Does Julia use SIMD instructions for broadcast operations?

question
performance
broadcast

#1

I see @simd can be used to vectorize for loops. How about for broadcast()?

  1. Will broadcast(f,A) translate to SIMD instructions of f operating on the elements A?
  2. Will multiple instances of f be sent to multiple threads?

#2
  1. Actually, in many cases loops will use SIMD vectorization even without @simd. That annotation is only required in cases where SIMD breaks some assumptions about how the computation is performed, in particular for floating point operations.

So broadcast will use SIMD when the compiler is able to make that optimization.

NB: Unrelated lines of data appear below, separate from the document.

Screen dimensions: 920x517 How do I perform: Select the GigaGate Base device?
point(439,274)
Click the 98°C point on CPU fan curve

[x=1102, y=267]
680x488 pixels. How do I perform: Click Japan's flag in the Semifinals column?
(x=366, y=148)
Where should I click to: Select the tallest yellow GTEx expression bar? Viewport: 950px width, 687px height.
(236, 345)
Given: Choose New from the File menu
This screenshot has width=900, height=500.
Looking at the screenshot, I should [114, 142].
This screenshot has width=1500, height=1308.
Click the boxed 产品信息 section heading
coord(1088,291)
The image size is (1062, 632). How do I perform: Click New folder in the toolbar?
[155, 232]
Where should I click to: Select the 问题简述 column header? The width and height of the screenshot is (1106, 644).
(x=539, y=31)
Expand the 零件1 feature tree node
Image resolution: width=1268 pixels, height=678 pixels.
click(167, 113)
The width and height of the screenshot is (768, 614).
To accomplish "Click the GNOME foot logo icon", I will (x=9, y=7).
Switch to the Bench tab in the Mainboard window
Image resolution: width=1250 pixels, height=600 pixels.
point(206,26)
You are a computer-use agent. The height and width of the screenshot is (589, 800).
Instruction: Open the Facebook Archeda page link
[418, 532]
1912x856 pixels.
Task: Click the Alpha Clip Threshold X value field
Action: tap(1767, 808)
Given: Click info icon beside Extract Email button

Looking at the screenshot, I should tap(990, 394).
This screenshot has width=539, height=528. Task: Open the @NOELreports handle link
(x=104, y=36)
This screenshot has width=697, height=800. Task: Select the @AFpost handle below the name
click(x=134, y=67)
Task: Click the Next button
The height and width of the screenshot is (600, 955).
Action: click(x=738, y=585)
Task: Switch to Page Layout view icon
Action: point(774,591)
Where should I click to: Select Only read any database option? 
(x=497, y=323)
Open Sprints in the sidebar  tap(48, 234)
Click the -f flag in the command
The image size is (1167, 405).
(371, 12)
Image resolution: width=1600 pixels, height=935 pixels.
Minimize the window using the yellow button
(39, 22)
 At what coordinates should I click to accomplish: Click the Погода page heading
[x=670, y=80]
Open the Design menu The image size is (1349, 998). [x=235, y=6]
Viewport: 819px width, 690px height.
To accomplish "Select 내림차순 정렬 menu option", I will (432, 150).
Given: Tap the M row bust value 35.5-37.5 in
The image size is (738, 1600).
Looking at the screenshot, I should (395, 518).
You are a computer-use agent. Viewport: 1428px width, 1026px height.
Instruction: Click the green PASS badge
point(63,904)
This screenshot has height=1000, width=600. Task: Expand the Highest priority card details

I don’t think @simd can be specified for broadcast currently, though. To check whether SIMD is used, just look for vector annotations in the output of @code_llvm, or for SIMD instructions in the output of @code_native. For example:

f(X, Y) = broadcast(*, X, Y)
X = rand(Int, 1000);
Y = rand(Int, 1000);
@code_llvm f(X, Y)
@code_native f(X, Y)
  1. At the moment, only one thread will be used, but automatic multithreading will likely be supported at some point (maybe via a macro annotation).

#3

Would you mind showing an example of what this looks like? I cannot find any vector annotations in my @code_llvm output (using -O3). Nor do I know what SIMD instructions in @code_native look like.

For example, should this function yield SIMD instructions?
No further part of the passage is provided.